EXERCISE INSTRUCTIONS: Please format the rows starting at the line containing "Task: Open colour wheel for Exam #FF4744" and ending at the line containing "point(430,31)" as a JSON list of strings, one string per line, with any blank lines left out.

## START

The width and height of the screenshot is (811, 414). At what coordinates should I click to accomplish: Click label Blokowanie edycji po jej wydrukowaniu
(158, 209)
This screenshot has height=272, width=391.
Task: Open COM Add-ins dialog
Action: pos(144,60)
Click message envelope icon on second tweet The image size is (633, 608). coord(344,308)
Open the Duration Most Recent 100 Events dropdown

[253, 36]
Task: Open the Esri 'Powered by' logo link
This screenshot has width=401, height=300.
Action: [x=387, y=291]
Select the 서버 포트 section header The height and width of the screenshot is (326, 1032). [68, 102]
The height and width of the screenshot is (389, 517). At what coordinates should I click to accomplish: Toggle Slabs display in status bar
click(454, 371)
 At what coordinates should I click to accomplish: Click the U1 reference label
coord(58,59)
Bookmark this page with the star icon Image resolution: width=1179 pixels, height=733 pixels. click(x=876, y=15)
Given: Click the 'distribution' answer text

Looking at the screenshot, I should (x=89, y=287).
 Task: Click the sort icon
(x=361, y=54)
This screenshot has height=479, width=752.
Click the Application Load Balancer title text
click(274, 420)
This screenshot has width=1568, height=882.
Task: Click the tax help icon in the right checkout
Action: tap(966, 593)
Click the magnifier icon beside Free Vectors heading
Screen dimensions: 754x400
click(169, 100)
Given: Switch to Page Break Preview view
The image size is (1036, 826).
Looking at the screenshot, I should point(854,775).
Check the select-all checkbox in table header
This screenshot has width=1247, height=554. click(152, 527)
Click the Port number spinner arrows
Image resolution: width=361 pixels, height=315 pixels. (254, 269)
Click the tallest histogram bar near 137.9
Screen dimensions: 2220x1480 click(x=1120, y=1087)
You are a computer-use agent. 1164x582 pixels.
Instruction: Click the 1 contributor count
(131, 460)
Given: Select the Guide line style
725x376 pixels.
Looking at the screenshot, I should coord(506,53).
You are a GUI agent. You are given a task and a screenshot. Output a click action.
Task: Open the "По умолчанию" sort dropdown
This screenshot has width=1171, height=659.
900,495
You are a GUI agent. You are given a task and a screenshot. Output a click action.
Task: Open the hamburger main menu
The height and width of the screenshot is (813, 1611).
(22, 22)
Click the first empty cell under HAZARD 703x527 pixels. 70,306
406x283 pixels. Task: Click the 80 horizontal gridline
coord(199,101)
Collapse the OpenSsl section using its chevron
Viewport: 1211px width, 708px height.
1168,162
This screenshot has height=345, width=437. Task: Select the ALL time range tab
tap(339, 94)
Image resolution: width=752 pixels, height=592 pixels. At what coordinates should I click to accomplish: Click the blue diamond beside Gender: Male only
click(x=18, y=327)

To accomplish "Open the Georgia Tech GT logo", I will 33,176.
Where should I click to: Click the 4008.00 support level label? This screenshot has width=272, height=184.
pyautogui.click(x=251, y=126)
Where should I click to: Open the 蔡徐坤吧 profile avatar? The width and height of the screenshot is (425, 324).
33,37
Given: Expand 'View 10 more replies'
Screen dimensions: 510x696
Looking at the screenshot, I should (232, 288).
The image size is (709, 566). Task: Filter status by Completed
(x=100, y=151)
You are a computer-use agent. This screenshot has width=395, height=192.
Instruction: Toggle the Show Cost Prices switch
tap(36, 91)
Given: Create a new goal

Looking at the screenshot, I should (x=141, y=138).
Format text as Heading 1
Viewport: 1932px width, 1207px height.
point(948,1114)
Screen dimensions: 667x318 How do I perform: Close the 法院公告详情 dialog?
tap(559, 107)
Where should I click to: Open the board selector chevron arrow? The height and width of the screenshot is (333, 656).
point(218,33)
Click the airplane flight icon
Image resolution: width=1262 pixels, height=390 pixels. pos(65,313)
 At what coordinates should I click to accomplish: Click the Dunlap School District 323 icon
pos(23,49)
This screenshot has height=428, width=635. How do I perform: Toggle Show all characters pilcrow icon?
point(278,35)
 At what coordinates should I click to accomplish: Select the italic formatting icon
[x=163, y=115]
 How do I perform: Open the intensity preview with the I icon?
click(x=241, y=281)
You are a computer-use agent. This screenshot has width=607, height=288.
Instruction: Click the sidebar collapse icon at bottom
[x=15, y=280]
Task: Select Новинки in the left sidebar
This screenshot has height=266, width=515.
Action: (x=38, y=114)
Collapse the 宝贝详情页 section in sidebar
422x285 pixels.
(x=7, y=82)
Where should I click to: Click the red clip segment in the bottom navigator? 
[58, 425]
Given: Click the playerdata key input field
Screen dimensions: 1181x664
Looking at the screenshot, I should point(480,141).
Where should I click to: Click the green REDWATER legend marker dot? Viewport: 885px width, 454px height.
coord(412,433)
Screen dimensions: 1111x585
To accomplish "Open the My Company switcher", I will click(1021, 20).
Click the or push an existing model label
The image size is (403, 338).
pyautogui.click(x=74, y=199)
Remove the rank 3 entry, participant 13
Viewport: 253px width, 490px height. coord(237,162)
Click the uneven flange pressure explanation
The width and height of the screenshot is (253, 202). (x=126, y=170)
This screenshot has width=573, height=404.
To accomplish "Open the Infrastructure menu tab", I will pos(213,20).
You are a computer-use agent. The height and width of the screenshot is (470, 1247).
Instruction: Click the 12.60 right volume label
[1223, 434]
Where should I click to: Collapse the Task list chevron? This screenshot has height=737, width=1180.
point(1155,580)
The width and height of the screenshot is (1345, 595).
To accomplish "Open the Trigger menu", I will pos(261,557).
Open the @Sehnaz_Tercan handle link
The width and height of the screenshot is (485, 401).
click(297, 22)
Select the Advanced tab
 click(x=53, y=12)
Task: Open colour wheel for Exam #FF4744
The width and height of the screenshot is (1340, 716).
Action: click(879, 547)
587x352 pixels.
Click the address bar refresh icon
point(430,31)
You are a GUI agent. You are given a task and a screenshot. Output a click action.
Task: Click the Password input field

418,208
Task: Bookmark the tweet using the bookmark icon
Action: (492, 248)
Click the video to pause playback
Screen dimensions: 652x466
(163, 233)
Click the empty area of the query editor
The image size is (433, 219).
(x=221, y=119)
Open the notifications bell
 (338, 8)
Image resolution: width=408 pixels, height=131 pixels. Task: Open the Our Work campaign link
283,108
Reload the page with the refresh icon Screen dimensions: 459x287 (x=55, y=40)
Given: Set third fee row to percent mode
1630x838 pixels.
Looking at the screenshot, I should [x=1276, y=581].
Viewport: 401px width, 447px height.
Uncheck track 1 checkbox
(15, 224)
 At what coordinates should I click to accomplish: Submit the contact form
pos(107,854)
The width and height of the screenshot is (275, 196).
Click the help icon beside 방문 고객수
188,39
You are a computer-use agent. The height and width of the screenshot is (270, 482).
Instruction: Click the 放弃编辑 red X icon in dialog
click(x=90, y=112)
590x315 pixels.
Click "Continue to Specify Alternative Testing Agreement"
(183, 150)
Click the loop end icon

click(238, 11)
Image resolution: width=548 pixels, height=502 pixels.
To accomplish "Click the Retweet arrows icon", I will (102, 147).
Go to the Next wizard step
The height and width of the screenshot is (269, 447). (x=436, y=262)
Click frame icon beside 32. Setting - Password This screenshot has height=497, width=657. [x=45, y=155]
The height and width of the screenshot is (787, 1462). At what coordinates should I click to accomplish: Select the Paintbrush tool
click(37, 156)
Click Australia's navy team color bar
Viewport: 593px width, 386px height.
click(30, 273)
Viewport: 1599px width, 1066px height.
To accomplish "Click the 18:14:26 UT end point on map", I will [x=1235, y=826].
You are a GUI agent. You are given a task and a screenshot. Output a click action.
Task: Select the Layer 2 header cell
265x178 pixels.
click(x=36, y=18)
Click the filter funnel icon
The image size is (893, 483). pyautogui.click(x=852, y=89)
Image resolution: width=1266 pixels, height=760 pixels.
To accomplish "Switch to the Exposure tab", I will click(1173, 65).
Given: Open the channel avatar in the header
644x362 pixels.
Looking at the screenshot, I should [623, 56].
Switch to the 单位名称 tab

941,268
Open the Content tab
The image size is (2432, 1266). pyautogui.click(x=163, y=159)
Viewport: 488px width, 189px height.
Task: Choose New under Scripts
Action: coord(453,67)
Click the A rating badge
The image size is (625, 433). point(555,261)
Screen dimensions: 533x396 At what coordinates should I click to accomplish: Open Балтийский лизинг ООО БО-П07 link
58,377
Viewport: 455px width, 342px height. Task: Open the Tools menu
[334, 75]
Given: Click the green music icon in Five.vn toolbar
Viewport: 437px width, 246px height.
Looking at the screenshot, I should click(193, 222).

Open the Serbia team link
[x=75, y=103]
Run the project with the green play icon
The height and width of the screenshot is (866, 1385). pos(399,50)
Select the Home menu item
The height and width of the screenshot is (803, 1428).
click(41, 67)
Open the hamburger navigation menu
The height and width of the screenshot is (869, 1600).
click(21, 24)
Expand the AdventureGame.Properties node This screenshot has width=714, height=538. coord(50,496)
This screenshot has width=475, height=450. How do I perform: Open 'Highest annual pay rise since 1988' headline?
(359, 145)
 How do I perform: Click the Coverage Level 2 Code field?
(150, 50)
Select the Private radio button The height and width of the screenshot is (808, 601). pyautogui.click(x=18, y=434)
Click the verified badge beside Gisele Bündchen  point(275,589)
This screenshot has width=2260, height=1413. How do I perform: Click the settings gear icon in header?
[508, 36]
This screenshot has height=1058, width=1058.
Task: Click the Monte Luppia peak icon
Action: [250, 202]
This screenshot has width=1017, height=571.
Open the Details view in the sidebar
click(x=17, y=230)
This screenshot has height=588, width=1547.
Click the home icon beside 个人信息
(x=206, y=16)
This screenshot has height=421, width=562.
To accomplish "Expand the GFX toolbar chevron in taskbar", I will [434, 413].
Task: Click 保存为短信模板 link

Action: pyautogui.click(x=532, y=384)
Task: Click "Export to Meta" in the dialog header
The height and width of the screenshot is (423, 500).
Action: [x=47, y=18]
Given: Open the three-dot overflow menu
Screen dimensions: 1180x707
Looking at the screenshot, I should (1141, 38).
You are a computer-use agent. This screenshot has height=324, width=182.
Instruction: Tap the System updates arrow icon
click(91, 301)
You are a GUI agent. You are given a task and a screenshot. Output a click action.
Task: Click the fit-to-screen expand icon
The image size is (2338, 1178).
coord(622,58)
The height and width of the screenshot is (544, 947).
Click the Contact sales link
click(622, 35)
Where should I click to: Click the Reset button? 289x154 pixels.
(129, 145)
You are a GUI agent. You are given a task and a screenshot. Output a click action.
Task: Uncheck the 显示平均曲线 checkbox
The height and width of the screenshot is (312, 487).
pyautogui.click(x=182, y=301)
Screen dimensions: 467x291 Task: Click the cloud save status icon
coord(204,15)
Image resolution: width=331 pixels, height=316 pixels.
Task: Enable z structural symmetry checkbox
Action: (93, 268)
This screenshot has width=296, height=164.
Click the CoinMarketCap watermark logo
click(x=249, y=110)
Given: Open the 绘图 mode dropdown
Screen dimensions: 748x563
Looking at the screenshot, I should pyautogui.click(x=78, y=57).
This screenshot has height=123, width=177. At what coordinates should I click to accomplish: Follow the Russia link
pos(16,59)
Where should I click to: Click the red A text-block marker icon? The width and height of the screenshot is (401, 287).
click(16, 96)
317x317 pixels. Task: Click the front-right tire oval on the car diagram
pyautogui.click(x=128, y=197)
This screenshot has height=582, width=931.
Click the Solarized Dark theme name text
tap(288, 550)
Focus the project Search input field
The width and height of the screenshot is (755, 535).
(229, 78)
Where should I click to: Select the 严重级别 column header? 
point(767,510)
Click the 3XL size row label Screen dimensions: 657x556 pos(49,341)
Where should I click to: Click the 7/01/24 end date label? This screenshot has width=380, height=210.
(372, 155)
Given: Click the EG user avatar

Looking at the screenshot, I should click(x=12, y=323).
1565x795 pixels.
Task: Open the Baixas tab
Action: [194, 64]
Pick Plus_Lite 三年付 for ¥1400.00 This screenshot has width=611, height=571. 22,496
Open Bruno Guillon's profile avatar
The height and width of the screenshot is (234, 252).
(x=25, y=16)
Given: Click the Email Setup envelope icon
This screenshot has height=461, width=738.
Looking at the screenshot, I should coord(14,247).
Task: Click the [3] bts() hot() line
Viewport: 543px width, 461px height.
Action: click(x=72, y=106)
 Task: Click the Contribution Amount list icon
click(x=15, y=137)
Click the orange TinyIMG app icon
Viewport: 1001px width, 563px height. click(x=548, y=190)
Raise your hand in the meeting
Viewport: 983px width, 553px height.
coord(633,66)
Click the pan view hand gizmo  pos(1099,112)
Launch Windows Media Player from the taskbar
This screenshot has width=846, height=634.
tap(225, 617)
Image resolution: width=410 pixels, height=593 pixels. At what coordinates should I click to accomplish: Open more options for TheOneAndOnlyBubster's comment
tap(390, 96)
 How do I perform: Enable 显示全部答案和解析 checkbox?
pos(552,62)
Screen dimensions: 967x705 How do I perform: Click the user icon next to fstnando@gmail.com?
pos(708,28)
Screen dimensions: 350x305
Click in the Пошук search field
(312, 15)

## END

REPLY:
[
  "Task: Open colour wheel for Exam #FF4744",
  "The width and height of the screenshot is (1340, 716).",
  "Action: click(879, 547)",
  "587x352 pixels.",
  "Click the address bar refresh icon",
  "point(430,31)"
]